Institution - Beatson Institute, University of Glasgow
Researcher - Professor Hing Leung
Grant award - £150,812
Duration - 2011-2014
Better understanding of the molecular mechanisms that cause the development of prostate cancer, the spread of the cancer and the development of drug-resistance are crucial for the future development of effective drugs. Men with advanced prostate cancer have limited options for treatment, and we know that not all cancers respond in the same way to treatments, so establishing these details will pave the way for development of better, individualised treatment of prostate cancers.
Synergistic interaction between Sprouty2 loss and PI3K/AKT activation in prostate carcinogenesis.
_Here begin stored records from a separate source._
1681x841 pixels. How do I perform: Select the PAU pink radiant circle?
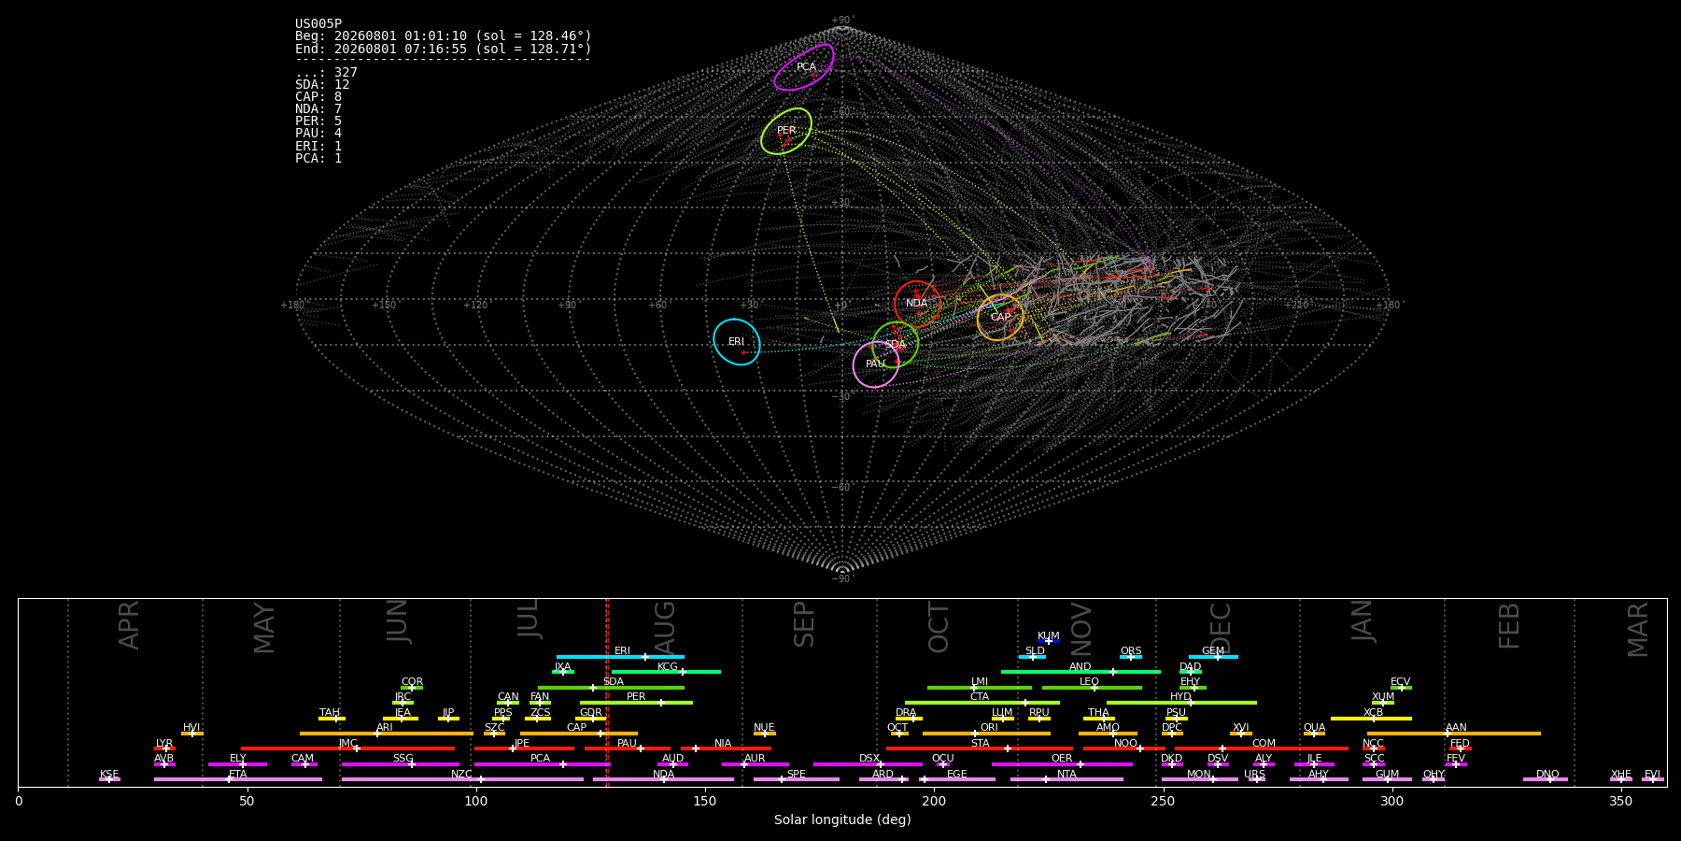pos(876,364)
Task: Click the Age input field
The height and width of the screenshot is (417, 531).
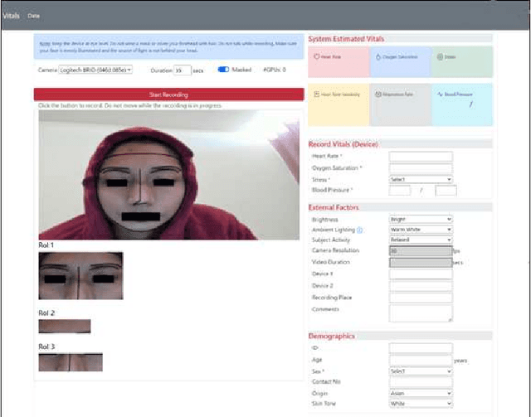Action: point(421,360)
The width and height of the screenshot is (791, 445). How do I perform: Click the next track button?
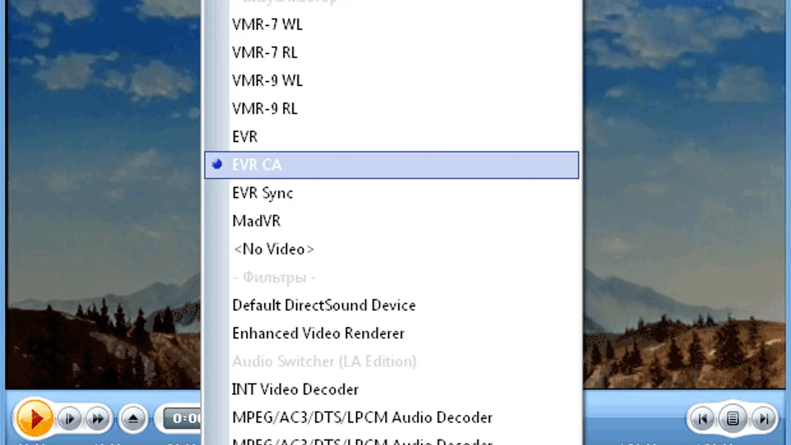(763, 419)
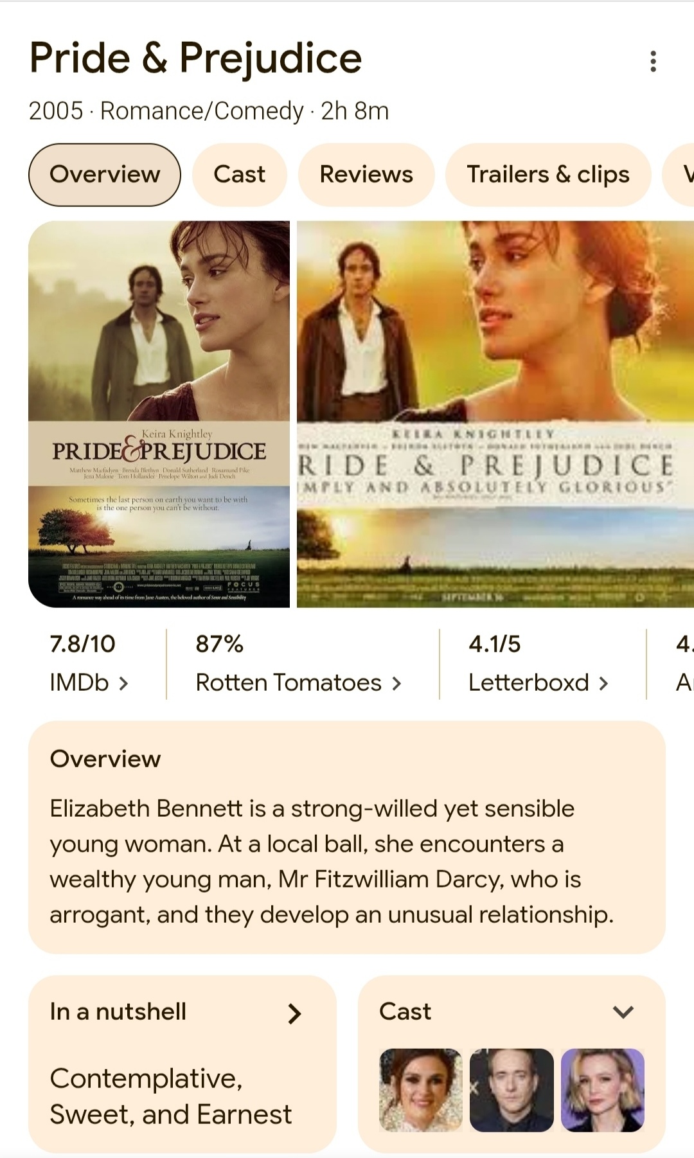694x1158 pixels.
Task: Tap the first cast member photo
Action: (421, 1090)
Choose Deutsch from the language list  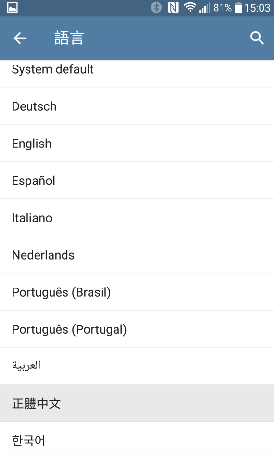pos(137,106)
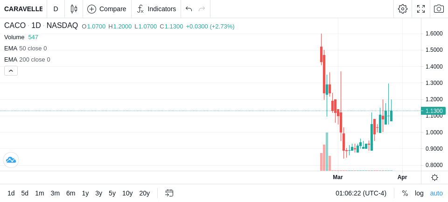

This project will use clinical prostate cancer specimens and an animal model system to study the molecules Sprouty2 and PI3/AKT, how they work together to cause aggressive prostate cancer and its spread (metastasis), and how the cancer ultimately develops resistance to hormone treatments. Better understanding of this critical topic in prostate cancer will allow us to develop better treatment. Studying the activity levels of these molecules will be used to establish if abnormal activity levels are linked to aggressive or treatment-resistant prostate cancer. In addition, the team plan to use a mouse model to specifically test how these molecules work alone and together to cause and promote prostate cancer. This study will provide new insights into how prostate cancer develops and progresses, the team also aim to address how to better target treatments for individuals, and "group" patients according to the activity of these molecules and the aggressiveness of disease to determine the most appropriate treatment.
This is a timely and well constructed proposal based on convincing preliminary data which will yield important outcomes for understanding the role of Spry and AKT in prostate carcinogenesis. The applicants are well respected international experts in the field and the methods to be used are appropriate and technically feasible.